On 09/06/01 Dan Sugalski wrote:
> Then I'm impressed. I expect you've done some things that I haven't yet. 

The only optimizations that interpreter had, were computed goto and
allocating the eval stack with alloca() instead of malloc().
Of course, now it's slower, because I implemented the full semantics required
by IL code (the biggest slowdown came from having to consider
argments and local vars of any arbitrary size; making the alu opcodes
work for any data type slowed it down by 10 % only): but the parrot
interpreter doesn't need to deal with that kind of stuff that slows
down interpretation big time. Still, it's about 2x faster than perl5
on the same benchmarks, though I haven't tried to optimize the new code, yet.

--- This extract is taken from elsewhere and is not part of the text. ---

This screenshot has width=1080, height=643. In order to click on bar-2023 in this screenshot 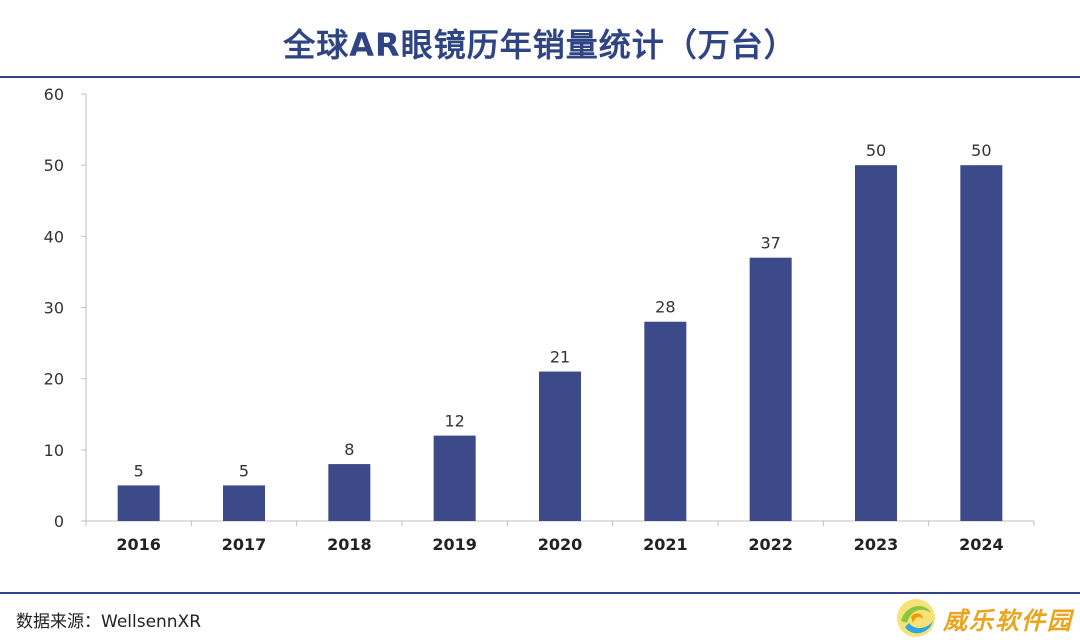, I will do `click(876, 343)`.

> Also, while I have numbers for Parrot, I do *not* have comparable numbers 
> for Perl 5, since there isn't any equivalence there. By next week we'll 
> have a basic interpreter you can build so we can see how it stacks up 
> against Mono.

See above, I expect it to be faster, at least handling the low-level stuff
since I hope you're not going to add int8, uint8 etc, type handling.

> >Yep, but for many things there is an overlap. As for the dynamic language
> >issue, I'd like the ActiveState people that worked on perl <-> .net
> >integration to share their knowledge on the issues involved.
> 
> That one was easy. They embedded a perl interpreter into the .NET execution 
> engine as foreign code and passed any perl to be executed straight to the 
> perl interpreter.

I think they worked also on outputting IL bytecode...

> >I know the ActivState people did work on this area. Too bad their stuff
> >is not accessible on Linux (some msi file format stuff).
> >I don't know if .net is the best back-end arch, it's certanly going
> >to be a common runtime to target since it's going to be fast and
> >support GC, reflection etc. With time and the input from the dynamic 
> >language
> >people may become a compelling platform to run perl/python on.
> 
> Doubt it. That'd require Microsoft's involvement, and I don't see that 
> happening. Heck, most of what makes dynamic languages really useful is 

The ECMA people are not (only) m$, there is people in the committee
interested in both other implementations and input on the specs.

> completely counter to what .NET (and java, for that matter) wants to do. 
> Including runtime compilation from source and runtime redefinition of 
> functions. (Not to mention things like per-object runtime changeable 
> multimethod dispatch, which just makes my head hurt)

Naah, with the reflection support you can create types and methods on the fly,
the rest can probably be done with a couple of ad-hoc opcodes.